◆ **Task list**:
- A) In the passage on check cashing below, write out the part that opens with the words containing "In this example, the" and closes with "take the fees.".
- B) Translate this sentence from the check-cashing passage below into Spanish: "Usually, the transaction at these businesses would be one (check cashing) or the other (money transfer)."

◆ **Source excerpt**:
———

This depends on the business model of Bank A.

You can, today, walk into check cashing, payday loan, or money transfer businesses such as Western Union, present a check made out to yourself, satisfy their identity requirements, perhaps build in time lag for the check to clear for the transfer to occur, give them details for your account at bank B, and electronically transfer the funds. In short you could initiate a dual transaction of two core business processes these businesses do:

  1. Cash checks
  2. Transfer funds

In this example, the check cashing/money transfer business will certainly charge a profitable fee on both steps, because each of these are their core competencies where they make their money. Usually, the transaction at these businesses would be one (check cashing) or the other (money transfer). You happen to want to do both, in one transaction. They may look at you sideways for not using an ATM for free if they discover the pay-to account is yours, but they'll take the fees.

———

◆ **Material provided**:

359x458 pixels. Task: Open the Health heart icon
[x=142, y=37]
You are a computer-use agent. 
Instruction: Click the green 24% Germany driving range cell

———

◆ **In response**:
- A)
In this example, the check cashing/money transfer business will certainly charge a profitable fee on both steps, because each of these are their core competencies where they make their money. Usually, the transaction at these businesses would be one (check cashing) or the other (money transfer). You happen to want to do both, in one transaction. They may look at you sideways for not using an ATM for free if they discover the pay-to account is yours, but they'll take the fees.

- B) Por lo general, la transacción en estos negocios sería una (cambio de cheques) u otra (transferencia de dinero).